# Topiary and the Art of Origami

@_zainabali_

Zainab Ali

## Predicting survival on the Titanic

• Shipwreck
• Over 60% died
• Not enough lifeboats
• Stochastic
• Can we predict survival?

## The Journey

• basic predictions
• use decision trees
• matryoshka
• anamorphisms
• catamorphisms
• hylomorphisms
• cost complexity pruning

## Output Label

case class Example(
gender: Gender,
age: Age,
ticketClass: TicketClass,
familySize: FamilySize
)

sealed trait Label

case object Survived
extends Label

case object Died
extends Label


1000 examples

binary classification

## Hypothesis


def predict(example: Example): Label

• train on a subset of examples
• test on the rest

## Hypothesis: Everyone Dies


def predict(example: Example): Label = Died


## Risk

def risk(predictions: Map[Int, Label],
actual: Map[Int, Label]): Double = {
predictions.map {
case (id, prediction) =>
if (prediction != actual(id)) 1.0 else 0.0
} / predictions.size
}


Fraction of incorrect predictions

# Risk: Everyone Dies

## Females Survive


def predict(example: Example): Label =
example.gender match {
case Female => Survived
case Male => Died
}


# Matryoshka

## Decision tree

sealed trait Tree
case class Leaf(label: Label) extends Tree
case class Node(feature: Feature,
children: Map[Value, Tree]) extends Tree

sealed trait TreeF[A]
case class Leaf[A](label: Label) extends TreeF[A]
case class Node[A](feature: Feature,
children: Map[Value, A]) extends TreeF[A]


## Fix


case class Fix[F[_]](unFix: F[Fix[F]])

val tree: Fix[TreeF] = Fix(Node(gender, Map(
"male" -> Fix(Leaf[Fix[TreeF]](Died)),
"female" -> Fix(Leaf[Fix[TreeF]](Survived))
)))

type Tree = Fix[TreeF]


## It needs a Functor

implicit val treeFunctor: Functor[TreeF] =
new Functor[TreeF] {
def map[A, B](fa: TreeF[A])(f: A => B): TreeF[B] =
fa match {
case Leaf(l) => Leaf(l)
case Node(feature, children) =>
Node(feature, children.mapValues(f))
}
}


## Anamorphism

type Coalgebra[F[_], A] = A => F[A]

def ana[F[_]: Functor, A](a: A)(
coalgebra: Coalgebra[F, A]): Fix[F]


Generalized unfold

## Building the tree

type Input = (List[Example], Set[Feature])

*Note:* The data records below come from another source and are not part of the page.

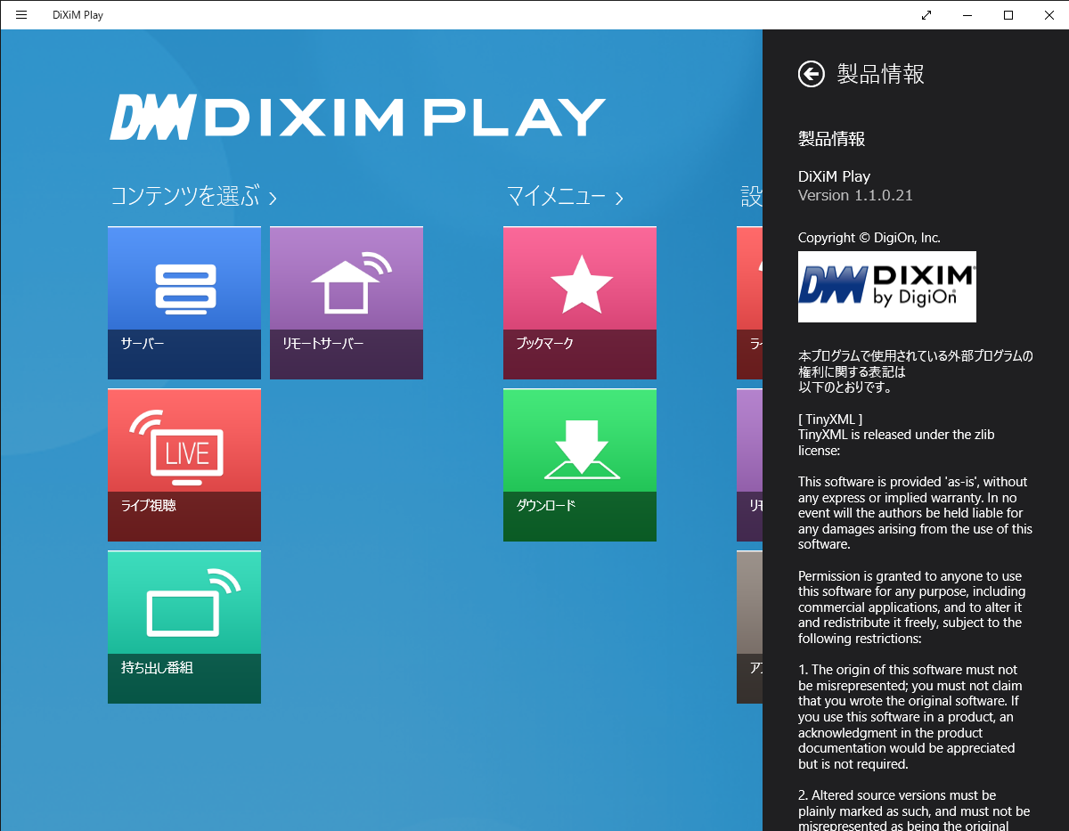Image resolution: width=1069 pixels, height=831 pixels.
Task: Select the マイメニュー heading link
Action: [x=552, y=197]
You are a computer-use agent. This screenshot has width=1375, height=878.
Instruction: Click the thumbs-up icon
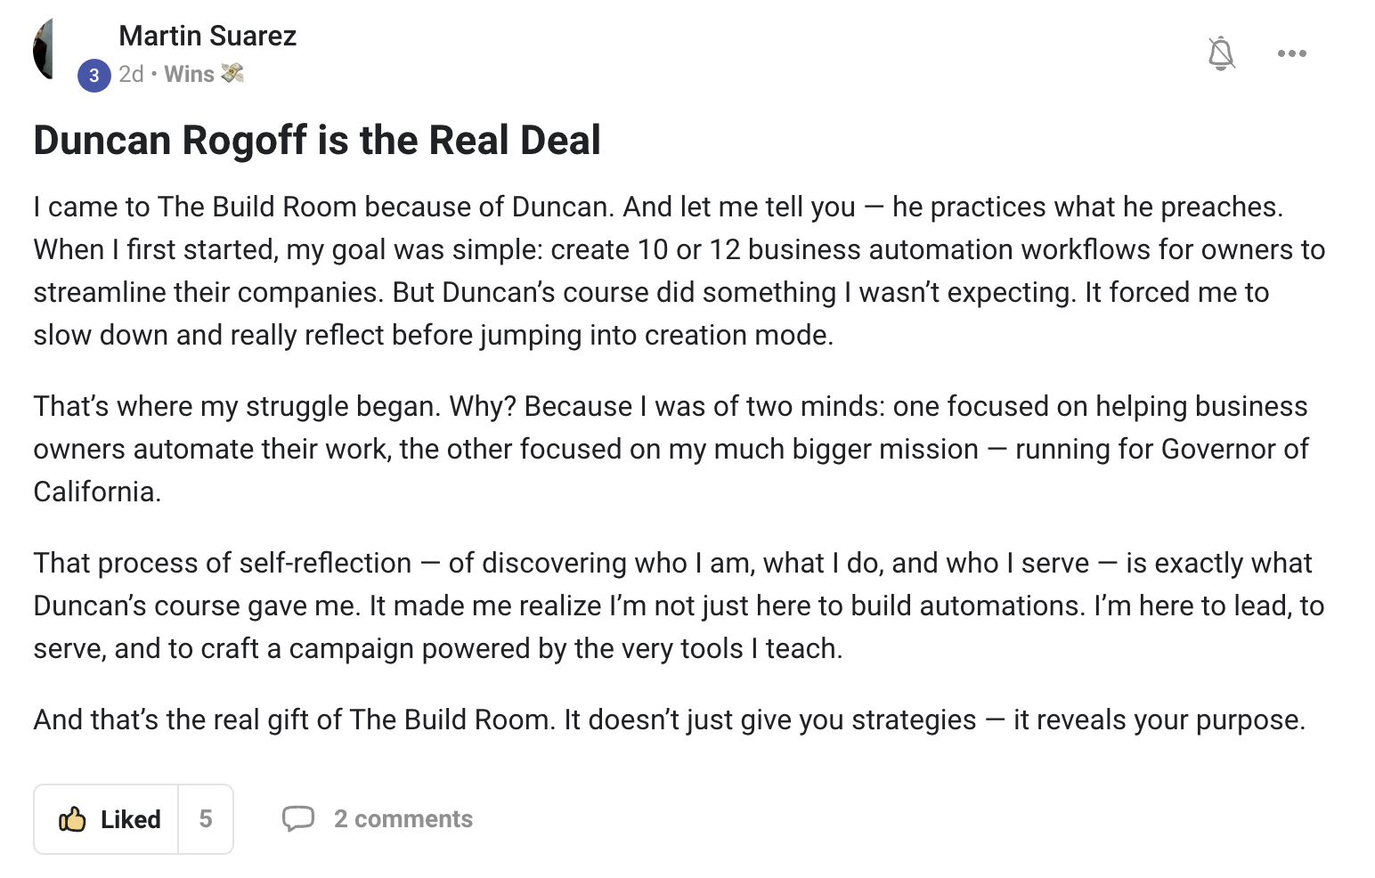72,819
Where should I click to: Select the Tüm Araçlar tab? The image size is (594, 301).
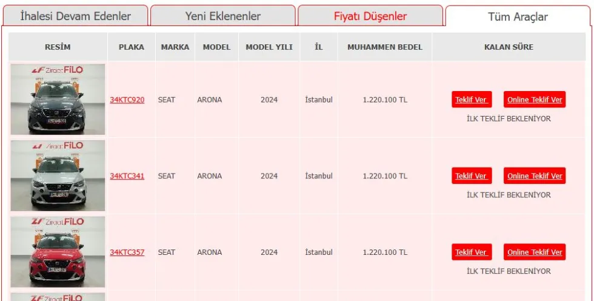click(x=518, y=17)

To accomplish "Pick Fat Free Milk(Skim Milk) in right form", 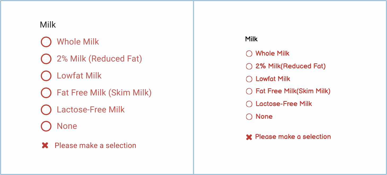I will tap(249, 91).
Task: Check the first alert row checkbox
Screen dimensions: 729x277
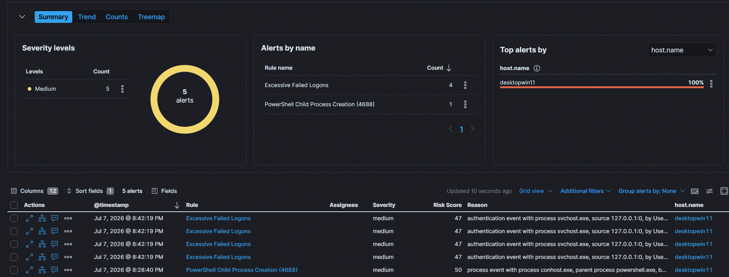Action: pyautogui.click(x=14, y=218)
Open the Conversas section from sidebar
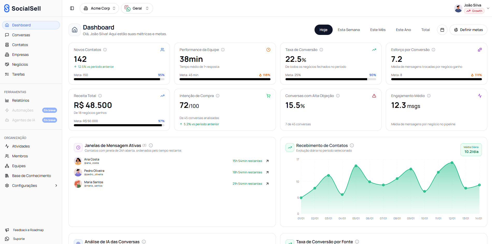The image size is (492, 244). pyautogui.click(x=21, y=35)
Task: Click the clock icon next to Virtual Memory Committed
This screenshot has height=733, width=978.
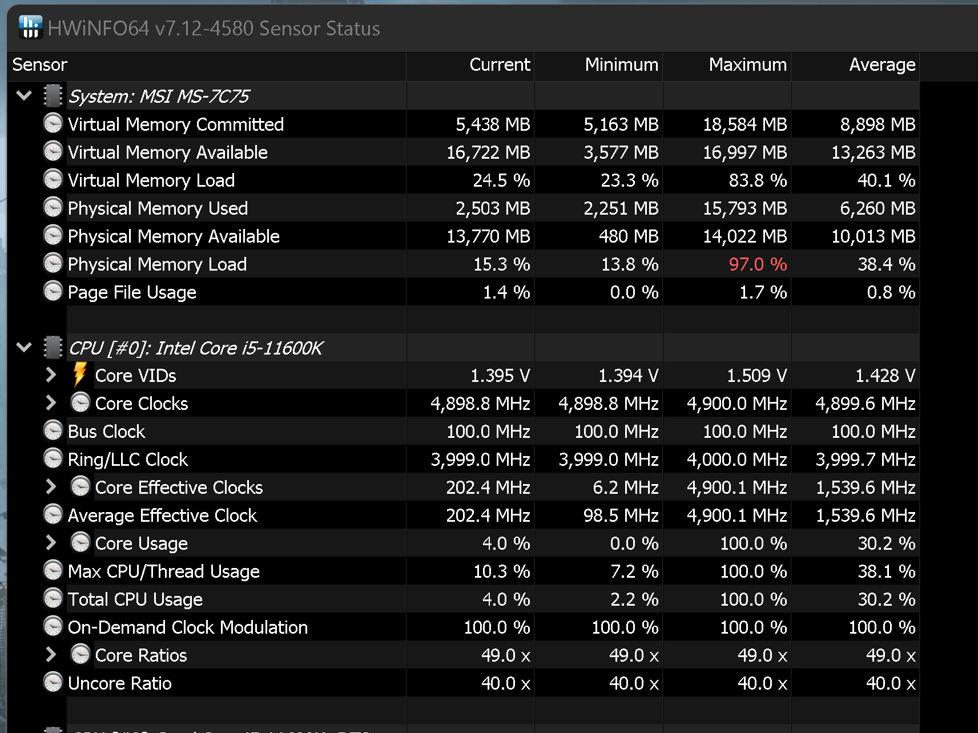Action: [53, 124]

val build: Coalgebra[TreeF, Input] = {
case (examples, features) =>
if(features.nonEmpty) {
val (feature, maxGain) = maxGain(examples, features)
val nextFeatures = features - feature
val nextExamples = groupByValue(examples, feature)
Node(feature, nextExamples.mapValues(xs =>
(xs, nextFeatures)))
} else {
Leaf(mostCommonLabel(examples))
}
}

val tree: Tree = (examples, features).ana(build)


## Anamorphism


val tree: Tree = (examples, features).ana(build)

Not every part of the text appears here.